** Dataset entries follows **

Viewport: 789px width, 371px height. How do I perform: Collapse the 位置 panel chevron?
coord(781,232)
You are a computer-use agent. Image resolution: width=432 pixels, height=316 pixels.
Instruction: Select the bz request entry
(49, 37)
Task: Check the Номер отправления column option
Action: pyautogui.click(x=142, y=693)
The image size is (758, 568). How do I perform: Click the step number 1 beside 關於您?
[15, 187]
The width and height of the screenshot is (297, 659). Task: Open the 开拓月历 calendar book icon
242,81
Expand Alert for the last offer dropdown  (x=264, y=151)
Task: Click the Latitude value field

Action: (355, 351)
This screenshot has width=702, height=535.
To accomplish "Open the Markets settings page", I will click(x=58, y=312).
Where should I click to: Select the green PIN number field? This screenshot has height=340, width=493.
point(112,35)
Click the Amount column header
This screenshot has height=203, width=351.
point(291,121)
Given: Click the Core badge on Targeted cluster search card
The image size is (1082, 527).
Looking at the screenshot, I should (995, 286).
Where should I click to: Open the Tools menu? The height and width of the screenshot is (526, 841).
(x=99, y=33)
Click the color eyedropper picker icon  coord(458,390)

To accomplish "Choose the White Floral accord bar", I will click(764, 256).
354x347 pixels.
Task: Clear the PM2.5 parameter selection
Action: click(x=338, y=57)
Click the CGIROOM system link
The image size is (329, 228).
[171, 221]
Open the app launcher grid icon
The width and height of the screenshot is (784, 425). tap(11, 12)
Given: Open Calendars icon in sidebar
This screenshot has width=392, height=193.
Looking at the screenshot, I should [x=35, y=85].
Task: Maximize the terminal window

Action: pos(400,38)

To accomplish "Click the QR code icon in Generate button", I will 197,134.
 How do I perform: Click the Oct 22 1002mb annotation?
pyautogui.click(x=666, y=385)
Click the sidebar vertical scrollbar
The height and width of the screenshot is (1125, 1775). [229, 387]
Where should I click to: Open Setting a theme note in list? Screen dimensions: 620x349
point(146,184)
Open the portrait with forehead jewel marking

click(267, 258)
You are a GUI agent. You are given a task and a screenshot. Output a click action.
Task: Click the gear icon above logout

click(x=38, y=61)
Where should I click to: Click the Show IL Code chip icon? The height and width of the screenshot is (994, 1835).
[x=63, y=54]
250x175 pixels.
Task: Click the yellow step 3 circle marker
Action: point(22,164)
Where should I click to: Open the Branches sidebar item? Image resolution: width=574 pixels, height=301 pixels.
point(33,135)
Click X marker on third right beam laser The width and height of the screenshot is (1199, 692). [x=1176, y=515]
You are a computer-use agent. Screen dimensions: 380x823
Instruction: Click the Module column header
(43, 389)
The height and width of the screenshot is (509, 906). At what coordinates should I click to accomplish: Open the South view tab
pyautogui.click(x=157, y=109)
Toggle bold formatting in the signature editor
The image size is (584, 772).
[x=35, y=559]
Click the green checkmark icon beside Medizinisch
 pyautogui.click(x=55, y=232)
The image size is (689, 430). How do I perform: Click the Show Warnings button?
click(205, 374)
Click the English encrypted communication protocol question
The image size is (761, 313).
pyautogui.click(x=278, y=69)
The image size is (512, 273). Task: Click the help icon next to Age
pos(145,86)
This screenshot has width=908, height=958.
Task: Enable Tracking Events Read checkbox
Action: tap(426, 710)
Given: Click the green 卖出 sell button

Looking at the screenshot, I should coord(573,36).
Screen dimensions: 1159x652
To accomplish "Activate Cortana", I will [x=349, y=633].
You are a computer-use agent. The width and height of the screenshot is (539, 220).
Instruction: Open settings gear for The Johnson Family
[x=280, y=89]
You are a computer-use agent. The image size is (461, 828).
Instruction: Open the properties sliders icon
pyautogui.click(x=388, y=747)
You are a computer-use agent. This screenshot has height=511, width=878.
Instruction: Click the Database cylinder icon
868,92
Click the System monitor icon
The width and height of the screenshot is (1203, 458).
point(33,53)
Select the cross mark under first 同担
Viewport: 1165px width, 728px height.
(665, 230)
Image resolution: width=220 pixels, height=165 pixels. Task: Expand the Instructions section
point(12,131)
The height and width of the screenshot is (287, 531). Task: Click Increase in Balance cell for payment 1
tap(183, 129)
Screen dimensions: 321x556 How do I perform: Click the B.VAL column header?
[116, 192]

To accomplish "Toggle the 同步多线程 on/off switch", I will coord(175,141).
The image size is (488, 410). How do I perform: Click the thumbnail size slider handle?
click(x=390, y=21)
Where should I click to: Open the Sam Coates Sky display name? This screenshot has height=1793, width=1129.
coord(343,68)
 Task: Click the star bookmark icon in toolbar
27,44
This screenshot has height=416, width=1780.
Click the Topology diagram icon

** End of Dataset entries **

* Exercise details *
Look through the records and gather each line with the word "computer".

* Output *
You are a computer-use agent. Image resolution: width=432 pixels, height=316 pixels.
You are a computer-use agent. Screen dimensions: 380x823
You are a computer-use agent. The width and height of the screenshot is (539, 220).
You are a computer-use agent. The image size is (461, 828).
You are a computer-use agent. This screenshot has height=511, width=878.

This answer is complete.